Here is my go-to list of research, articles, and books about the impacts of Tick-borne disease on adults and congenitally infected children. But, first, let’s start with an overview.
What You Should Know About Tick-borne Disease
- Most people refer to the disease as Lyme Disease. Lyme disease is caused by a specific bacteria called Borrelia. Tick-borne disease is more accurate due to the number of other infections that are often transmitted during a tick bite.
- Tick-borne disease is in every state. It’s not just endemic to the north-east US.
- People may experience mild to moderate forms of the disease that are usually not recognized, and often consist of neuropsychiatric or autoimmune issues. Due to the nature of these slow-growing infections, symptoms tend to slowly increase over years and decades. This is considered a stealth form of a chronic infection.
- Only a small subset of people develop severe pain or chronic fatigue.
- Doctors, including infectious disease doctors, do not understand the milder forms of the disease, are not trained on the latest findings, nor do they screen for it regularly.
- Because doctors receive little medical training on the current findings of Tick-borne disease and the CDC has not kept current on it, a Lyme specialist is required to diagnose and treat.
- You can be infected in three ways:
- A tick or other vector bite. Note: most people have no knowledge they were bitten
- During sexual activity with a partner
- Or, to a fetus during pregnancy
- A small number of people develop a rash, but most do not.

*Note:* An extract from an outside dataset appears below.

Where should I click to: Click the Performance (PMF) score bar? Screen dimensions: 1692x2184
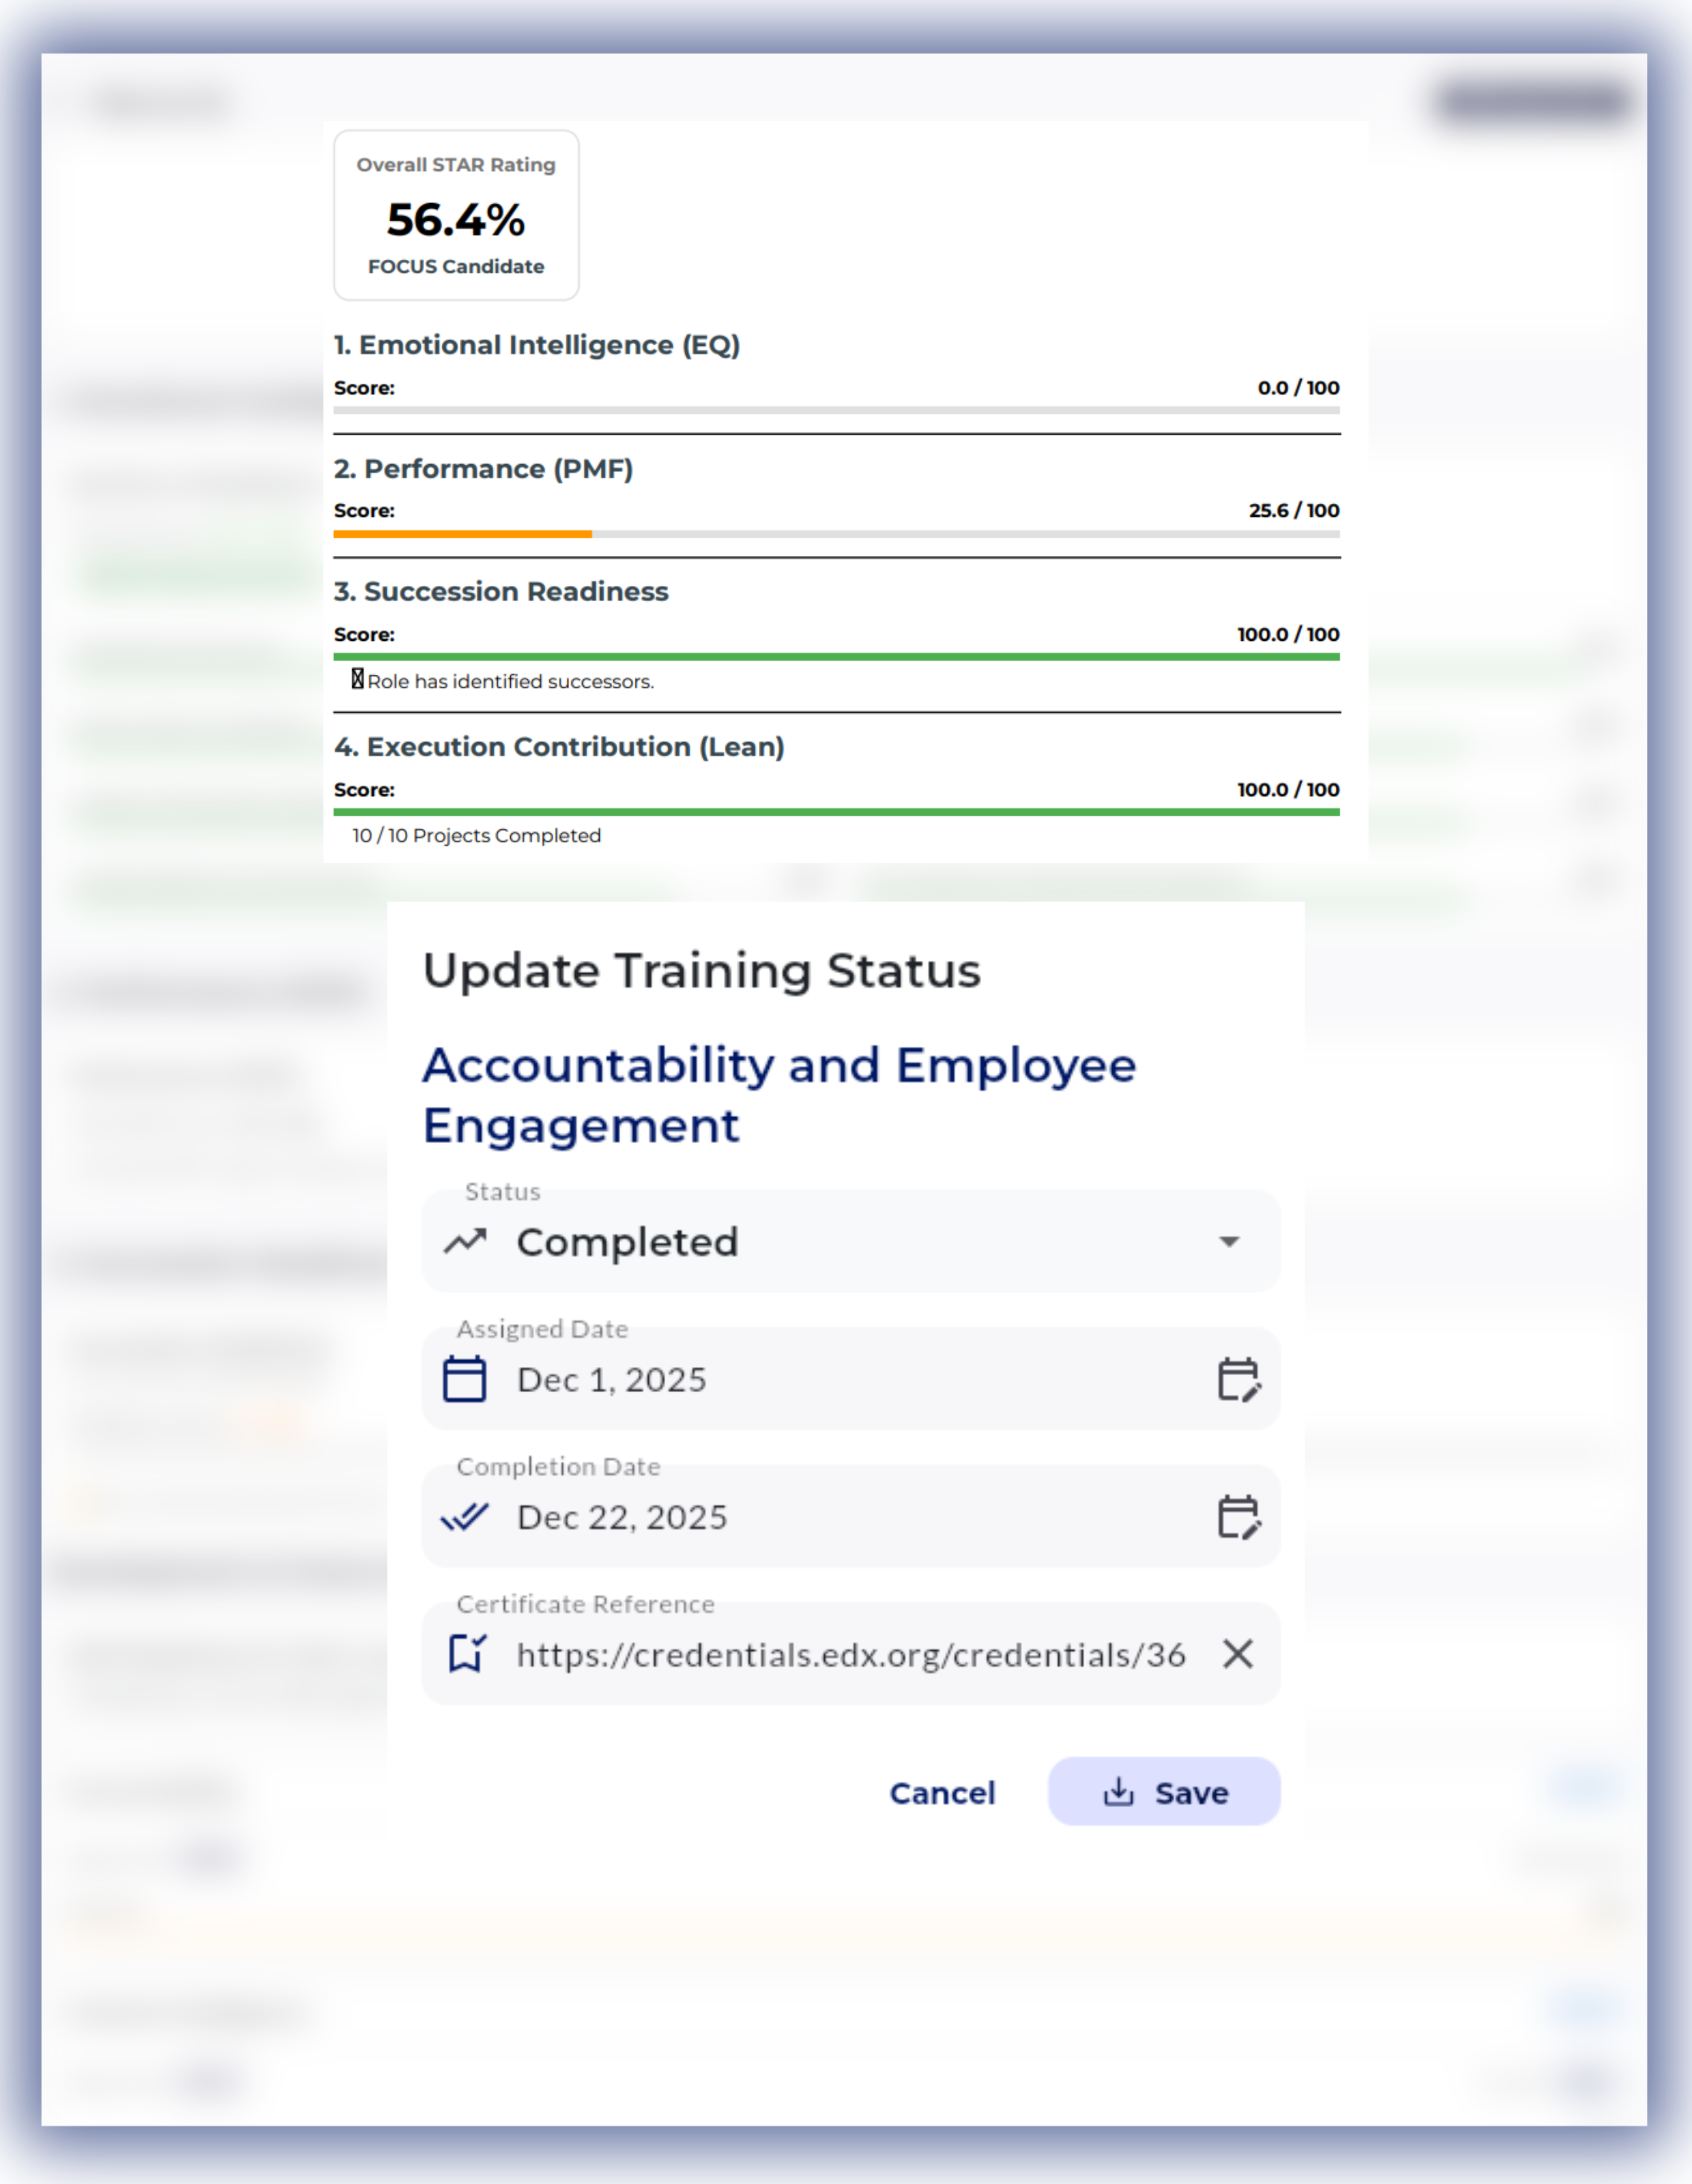[x=836, y=534]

- The infections can be difficult to diagnose because standard testing isn’t sensitive enough to detect most infections. Lyme specialists use more accurate testing from specialty labs, but frequently must rely on a clinical diagnosis based on symptoms.
- There are fifteen possible infections that can be passed by a tick or other vector bite including Bartonella, Babesia, Borrelia, Rocky Mountain Spotted Fever, Ehrlichia, and Anaplasma. In a study conducted by LymeDisease.org, people were infected with three or more infections in 50% of the cases, and four or more infections in 33% of the cases. This is referred to as Lyme and coinfections, or more simply, Tick-borne disease.
- Coinfections such as Bartonella can cause the majority of symptoms in a person. Borrelia (Lyme) does not cause many symptoms. The severity of symptoms can increase significantly when multiple infections are present.
- Bartonella is known to cause the majority of neuropsychiatric symptoms and many autoimmune diseases.
- You’ll see in the following section, there is a long list of possible symptoms with this disease, due to the the specific infections you have, genetics, and where the infections take hold in your body. Research is growing every month on the connection of tick-borne disease and the symptoms below.
- Doctors must screen for all possible infections, not just Borrelia (Lyme).
- Other vectors that feed on blood can transmit these infections including ticks, fleas, mites, and possibly mosquitos. Sometimes, you’ll see this referred to as Vector-borne disease. Bartonella can also be transmitted through an animal scratch such as a cat, known as Cat Scratch Fever.